We selected our best logistic and AFT models using a forward stepwise process given the criteria of retaining statistically significant variables (P-values from the t-test and Wald test of the individual coefficients of the logistic and AFT models respectively), minimising AIC and maximising model parsimony (i.e. when competing models were within 2 AIC of each other we selected the more parsimonious model), and conforming to the assumptions of parametric modelling. For the logistic regression we calculated the predictive ability of the best selected model using the receiver operating characteristic (ROC) area under the curve (AUC) in R using package ROCR. The AUC value indicated the ability of the model to correctly classify the observed outcomes: 0.9–1.0, excellent; 0.8 to < 0.9, good; 0.7 to < 0.8, fair; 0.6 to < 0.7, poor; 0.5 to < 0.6, fail [43]. The AFT model was validated by verifying that the residuals conformed to the parametric distribution and by using a 10-fold validation method to check model accuracy (Additional file 3).

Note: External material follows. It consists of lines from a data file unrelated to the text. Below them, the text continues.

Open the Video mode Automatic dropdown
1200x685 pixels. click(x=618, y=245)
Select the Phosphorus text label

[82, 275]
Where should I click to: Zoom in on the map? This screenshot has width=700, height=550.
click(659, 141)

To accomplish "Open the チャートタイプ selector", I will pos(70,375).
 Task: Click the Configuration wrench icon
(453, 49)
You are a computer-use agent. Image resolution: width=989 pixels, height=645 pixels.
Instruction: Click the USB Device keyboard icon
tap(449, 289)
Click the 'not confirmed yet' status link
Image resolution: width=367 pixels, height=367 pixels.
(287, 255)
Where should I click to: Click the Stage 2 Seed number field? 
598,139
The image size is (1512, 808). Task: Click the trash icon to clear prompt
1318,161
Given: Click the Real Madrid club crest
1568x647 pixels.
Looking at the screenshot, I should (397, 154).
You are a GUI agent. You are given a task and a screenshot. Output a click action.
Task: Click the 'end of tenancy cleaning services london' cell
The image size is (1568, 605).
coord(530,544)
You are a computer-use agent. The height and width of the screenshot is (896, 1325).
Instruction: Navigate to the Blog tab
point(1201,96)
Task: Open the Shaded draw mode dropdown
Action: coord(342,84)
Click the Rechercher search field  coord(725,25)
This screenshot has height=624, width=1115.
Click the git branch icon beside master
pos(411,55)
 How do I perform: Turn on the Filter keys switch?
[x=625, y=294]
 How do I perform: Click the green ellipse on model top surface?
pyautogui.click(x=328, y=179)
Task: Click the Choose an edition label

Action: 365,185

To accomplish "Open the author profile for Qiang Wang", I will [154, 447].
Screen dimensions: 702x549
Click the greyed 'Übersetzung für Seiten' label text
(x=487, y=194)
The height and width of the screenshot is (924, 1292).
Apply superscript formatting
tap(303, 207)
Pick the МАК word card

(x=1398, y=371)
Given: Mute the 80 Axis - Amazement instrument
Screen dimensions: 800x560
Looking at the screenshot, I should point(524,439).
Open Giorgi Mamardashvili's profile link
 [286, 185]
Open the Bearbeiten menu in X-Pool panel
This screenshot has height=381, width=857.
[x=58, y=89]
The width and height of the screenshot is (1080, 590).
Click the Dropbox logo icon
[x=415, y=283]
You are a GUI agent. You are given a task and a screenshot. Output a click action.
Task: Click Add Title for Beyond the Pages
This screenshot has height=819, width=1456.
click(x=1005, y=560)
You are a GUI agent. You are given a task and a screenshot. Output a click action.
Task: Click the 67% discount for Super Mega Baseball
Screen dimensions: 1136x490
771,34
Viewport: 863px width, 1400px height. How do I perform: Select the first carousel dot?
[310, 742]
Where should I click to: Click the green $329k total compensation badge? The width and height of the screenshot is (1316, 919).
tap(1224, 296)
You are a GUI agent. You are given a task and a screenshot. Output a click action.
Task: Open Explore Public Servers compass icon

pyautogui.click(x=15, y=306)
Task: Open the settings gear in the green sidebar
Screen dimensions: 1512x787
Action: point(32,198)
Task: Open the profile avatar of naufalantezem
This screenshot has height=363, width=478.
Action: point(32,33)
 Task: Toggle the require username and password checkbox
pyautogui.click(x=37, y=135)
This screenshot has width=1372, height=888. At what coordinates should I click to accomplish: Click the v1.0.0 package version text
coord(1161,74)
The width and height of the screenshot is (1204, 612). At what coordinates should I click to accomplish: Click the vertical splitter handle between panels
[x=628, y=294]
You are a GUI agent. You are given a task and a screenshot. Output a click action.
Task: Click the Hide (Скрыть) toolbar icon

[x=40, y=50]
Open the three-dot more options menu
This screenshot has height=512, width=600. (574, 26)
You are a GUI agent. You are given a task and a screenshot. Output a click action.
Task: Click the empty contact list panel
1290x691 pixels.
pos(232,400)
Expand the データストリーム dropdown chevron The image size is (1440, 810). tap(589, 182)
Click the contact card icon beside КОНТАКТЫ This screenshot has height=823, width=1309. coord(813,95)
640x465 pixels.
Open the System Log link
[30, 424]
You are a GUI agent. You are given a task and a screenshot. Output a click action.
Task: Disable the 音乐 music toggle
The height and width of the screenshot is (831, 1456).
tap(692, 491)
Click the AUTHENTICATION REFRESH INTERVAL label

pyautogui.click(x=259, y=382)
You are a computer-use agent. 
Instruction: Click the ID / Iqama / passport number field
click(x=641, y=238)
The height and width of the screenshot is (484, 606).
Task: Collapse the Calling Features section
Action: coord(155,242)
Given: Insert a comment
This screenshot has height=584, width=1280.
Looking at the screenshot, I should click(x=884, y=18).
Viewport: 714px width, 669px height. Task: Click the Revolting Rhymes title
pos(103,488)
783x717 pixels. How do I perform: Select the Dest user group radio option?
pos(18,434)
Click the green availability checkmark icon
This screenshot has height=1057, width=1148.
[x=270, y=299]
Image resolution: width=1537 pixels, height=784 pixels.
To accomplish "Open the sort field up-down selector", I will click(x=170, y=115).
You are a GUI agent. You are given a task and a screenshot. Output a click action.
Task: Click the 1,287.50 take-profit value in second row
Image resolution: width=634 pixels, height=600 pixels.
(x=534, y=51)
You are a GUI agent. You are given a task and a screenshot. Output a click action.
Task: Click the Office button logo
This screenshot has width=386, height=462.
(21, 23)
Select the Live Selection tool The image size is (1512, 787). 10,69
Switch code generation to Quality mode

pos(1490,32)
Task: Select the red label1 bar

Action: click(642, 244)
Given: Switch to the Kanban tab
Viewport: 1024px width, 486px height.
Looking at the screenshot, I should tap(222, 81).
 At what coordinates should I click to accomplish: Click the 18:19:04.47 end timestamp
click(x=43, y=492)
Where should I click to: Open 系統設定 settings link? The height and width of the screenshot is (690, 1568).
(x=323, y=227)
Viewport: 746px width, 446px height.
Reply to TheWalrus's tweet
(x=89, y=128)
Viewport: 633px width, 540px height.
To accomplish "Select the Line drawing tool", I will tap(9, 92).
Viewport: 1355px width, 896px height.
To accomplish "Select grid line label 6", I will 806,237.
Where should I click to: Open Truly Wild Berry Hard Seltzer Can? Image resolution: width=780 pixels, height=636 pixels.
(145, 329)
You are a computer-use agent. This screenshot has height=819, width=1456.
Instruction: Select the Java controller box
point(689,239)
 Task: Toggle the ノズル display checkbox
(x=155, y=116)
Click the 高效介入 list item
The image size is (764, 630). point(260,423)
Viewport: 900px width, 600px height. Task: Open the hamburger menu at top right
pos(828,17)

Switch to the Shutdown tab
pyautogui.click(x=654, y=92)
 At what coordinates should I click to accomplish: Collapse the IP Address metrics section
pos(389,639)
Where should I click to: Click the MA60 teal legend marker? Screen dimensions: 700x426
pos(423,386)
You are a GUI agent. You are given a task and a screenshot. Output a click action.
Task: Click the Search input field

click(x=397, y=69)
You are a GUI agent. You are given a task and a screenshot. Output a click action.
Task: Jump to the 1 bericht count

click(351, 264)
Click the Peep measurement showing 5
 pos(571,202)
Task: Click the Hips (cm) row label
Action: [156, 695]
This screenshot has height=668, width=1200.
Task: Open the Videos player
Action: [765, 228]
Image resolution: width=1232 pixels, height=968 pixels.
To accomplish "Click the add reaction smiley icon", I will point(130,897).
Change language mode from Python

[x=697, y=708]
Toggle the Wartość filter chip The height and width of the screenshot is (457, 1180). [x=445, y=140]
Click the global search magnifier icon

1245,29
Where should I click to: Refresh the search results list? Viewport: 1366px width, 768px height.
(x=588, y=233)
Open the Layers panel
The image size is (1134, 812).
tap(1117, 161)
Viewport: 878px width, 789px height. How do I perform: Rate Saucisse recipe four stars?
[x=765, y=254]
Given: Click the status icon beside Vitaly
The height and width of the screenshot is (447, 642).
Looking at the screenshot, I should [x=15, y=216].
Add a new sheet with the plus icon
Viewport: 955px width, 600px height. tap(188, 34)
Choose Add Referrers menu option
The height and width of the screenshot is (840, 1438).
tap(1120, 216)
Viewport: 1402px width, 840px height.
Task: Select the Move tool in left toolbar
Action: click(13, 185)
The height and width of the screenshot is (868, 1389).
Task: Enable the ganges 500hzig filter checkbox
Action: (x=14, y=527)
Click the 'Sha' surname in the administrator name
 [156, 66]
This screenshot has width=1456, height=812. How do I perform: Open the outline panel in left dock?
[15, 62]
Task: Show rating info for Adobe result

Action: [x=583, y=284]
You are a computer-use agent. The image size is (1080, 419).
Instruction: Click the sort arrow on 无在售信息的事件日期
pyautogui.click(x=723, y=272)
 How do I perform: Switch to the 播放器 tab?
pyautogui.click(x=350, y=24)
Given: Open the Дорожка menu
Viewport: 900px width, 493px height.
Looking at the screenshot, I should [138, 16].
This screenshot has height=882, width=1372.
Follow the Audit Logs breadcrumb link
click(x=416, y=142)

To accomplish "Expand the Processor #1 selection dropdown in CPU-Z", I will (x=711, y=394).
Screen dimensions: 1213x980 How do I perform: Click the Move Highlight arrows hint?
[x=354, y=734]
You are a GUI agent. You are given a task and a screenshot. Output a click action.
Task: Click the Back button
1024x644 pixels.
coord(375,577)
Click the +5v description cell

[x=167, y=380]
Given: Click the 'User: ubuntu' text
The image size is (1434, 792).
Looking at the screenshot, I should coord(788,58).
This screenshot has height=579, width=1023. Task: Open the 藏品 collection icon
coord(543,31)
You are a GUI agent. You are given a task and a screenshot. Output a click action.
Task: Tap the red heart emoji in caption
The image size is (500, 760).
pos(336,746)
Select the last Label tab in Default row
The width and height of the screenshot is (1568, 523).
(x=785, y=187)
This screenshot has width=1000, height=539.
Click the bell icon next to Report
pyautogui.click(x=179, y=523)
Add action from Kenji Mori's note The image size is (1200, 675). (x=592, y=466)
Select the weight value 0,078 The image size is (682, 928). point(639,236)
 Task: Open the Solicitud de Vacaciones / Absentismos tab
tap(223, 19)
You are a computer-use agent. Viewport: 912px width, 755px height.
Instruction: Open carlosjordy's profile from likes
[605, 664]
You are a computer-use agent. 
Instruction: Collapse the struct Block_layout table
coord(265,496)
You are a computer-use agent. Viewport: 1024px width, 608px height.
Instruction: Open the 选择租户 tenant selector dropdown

Predicting population vulnerability to ZIKV emergence

Our best logistic regression model was used to map population vulnerability to sustained autochthonous transmission of ZIKV as the relative probability of reporting ZIKV given environmental and connectivity variables. This provides an estimate of the general vulnerability irrespective to the space-time progression of the disease and reporting biases associated with poverty. Model predictions were calculated for a hexagonal grid of the median area of Colombia municipalities (275 km2) to show population vulnerability at a homogeneous spatial scale. ArcGIS Map v. 10.5 (www.esri.com) was used for all mapping.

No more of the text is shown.